| What to work on |
Could you write out the material from its beginning through the line containing "Action: (x=813, y=46)", swapping "Billing" for "Shipping" and keeping everything else the same?

| Supplied information |
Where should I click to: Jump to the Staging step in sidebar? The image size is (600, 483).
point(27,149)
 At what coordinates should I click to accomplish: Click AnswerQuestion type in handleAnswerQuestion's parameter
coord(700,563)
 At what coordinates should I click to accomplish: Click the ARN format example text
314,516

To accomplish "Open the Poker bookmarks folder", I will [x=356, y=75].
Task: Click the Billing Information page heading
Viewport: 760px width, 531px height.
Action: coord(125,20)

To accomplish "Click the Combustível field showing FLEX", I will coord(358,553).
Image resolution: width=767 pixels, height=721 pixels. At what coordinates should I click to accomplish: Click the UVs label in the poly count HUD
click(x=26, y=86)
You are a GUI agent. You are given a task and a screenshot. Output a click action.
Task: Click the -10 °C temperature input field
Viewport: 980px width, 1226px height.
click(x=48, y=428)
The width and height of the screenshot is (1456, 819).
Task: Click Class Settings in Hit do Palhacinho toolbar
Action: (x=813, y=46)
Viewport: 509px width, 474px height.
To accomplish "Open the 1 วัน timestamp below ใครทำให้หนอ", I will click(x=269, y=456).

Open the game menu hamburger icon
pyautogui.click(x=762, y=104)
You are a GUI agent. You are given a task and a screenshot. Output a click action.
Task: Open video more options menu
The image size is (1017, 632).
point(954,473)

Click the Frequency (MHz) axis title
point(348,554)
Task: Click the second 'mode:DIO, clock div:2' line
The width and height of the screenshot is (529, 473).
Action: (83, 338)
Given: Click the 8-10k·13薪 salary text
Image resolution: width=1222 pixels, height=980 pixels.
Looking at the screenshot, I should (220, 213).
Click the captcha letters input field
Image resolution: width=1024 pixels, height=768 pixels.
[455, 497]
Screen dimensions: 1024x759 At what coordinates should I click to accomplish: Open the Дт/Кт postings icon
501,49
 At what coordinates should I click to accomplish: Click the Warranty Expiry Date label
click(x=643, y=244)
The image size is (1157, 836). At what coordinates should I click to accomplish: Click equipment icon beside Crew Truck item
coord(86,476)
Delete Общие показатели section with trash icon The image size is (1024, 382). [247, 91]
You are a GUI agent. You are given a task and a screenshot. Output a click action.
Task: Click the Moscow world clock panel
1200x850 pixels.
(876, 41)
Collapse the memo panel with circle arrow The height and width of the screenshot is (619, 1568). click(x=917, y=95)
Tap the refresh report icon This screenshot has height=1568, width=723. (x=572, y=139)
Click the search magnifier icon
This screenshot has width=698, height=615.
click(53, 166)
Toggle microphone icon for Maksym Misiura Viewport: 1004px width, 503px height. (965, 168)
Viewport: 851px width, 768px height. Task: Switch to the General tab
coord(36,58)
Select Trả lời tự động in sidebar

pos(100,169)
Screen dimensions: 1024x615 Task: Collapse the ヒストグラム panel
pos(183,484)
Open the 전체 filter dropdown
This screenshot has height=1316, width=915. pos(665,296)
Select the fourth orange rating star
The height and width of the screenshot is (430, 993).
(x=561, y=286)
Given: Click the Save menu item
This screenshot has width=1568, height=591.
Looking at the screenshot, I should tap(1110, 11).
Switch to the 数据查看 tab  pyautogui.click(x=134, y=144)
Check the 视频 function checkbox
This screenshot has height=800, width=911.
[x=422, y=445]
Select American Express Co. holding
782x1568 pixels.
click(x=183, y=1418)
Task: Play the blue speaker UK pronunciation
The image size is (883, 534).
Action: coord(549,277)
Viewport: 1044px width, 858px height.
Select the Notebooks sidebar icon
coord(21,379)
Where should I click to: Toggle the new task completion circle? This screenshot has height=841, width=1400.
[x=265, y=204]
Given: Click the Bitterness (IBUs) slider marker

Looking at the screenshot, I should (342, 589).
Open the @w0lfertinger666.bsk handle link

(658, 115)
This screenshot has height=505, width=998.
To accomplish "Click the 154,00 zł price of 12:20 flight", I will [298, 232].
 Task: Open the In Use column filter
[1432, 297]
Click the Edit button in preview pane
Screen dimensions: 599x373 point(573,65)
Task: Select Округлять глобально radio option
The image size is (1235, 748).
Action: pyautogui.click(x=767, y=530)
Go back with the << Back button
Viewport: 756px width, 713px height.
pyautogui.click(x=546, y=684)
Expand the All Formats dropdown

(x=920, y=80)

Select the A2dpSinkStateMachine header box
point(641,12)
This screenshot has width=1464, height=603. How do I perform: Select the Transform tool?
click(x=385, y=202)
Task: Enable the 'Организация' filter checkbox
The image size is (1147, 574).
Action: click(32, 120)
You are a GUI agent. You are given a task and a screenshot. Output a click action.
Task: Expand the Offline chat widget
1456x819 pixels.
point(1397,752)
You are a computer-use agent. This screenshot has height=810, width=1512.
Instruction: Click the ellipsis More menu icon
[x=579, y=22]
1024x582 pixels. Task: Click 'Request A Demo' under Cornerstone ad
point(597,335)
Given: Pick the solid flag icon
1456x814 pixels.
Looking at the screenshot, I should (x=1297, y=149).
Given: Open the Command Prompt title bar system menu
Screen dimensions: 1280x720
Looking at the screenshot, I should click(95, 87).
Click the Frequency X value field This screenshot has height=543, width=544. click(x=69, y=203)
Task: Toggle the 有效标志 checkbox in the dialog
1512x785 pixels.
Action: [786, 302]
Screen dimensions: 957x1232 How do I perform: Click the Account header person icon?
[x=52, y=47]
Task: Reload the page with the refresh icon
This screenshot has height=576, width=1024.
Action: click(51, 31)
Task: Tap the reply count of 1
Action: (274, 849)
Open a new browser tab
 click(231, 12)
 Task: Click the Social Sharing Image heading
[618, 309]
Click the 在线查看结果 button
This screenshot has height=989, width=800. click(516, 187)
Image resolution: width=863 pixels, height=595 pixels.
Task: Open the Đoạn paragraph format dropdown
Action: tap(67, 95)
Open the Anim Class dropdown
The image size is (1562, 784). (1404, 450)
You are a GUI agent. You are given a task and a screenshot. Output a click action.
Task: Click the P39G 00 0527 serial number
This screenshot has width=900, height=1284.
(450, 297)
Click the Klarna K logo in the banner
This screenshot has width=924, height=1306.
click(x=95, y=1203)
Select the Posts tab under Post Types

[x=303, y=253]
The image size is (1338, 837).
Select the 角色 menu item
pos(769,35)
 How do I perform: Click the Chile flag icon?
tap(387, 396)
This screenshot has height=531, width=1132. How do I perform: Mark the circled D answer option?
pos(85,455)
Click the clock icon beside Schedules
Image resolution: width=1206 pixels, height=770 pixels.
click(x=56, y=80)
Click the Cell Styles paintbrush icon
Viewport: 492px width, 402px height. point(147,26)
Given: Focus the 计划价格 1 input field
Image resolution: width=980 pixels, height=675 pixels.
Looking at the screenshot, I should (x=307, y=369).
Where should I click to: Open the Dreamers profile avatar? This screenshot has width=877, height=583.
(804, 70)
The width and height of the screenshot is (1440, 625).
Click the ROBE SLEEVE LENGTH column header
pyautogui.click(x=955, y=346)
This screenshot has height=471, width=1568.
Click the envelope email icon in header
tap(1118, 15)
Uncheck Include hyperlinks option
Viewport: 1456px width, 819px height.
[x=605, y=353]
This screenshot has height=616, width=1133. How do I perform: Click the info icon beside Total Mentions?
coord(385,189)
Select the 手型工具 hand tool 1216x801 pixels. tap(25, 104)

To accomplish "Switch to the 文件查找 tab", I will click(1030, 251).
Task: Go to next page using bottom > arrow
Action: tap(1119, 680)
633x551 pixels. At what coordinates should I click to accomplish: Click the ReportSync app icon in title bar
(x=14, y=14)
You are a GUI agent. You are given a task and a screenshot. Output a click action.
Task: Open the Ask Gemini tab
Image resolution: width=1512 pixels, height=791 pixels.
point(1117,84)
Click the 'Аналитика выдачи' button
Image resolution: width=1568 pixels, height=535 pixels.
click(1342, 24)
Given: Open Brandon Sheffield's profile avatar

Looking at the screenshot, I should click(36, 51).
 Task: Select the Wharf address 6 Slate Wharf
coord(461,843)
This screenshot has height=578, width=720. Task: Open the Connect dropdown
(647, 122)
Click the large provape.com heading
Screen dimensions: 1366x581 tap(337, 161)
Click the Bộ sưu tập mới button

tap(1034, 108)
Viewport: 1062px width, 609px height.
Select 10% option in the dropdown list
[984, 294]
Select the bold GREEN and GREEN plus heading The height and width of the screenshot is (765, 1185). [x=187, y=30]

| Final result |
Where should I click to: Jump to the Staging step in sidebar? The image size is (600, 483).
point(27,149)
 At what coordinates should I click to accomplish: Click AnswerQuestion type in handleAnswerQuestion's parameter
coord(700,563)
 At what coordinates should I click to accomplish: Click the ARN format example text
314,516

To accomplish "Open the Poker bookmarks folder", I will [x=356, y=75].
Task: Click the Shipping Information page heading
Viewport: 760px width, 531px height.
Action: coord(125,20)

To accomplish "Click the Combustível field showing FLEX", I will coord(358,553).
Image resolution: width=767 pixels, height=721 pixels. At what coordinates should I click to accomplish: Click the UVs label in the poly count HUD
click(x=26, y=86)
You are a GUI agent. You are given a task and a screenshot. Output a click action.
Task: Click the -10 °C temperature input field
Viewport: 980px width, 1226px height.
click(x=48, y=428)
The width and height of the screenshot is (1456, 819).
Task: Click Class Settings in Hit do Palhacinho toolbar
Action: (x=813, y=46)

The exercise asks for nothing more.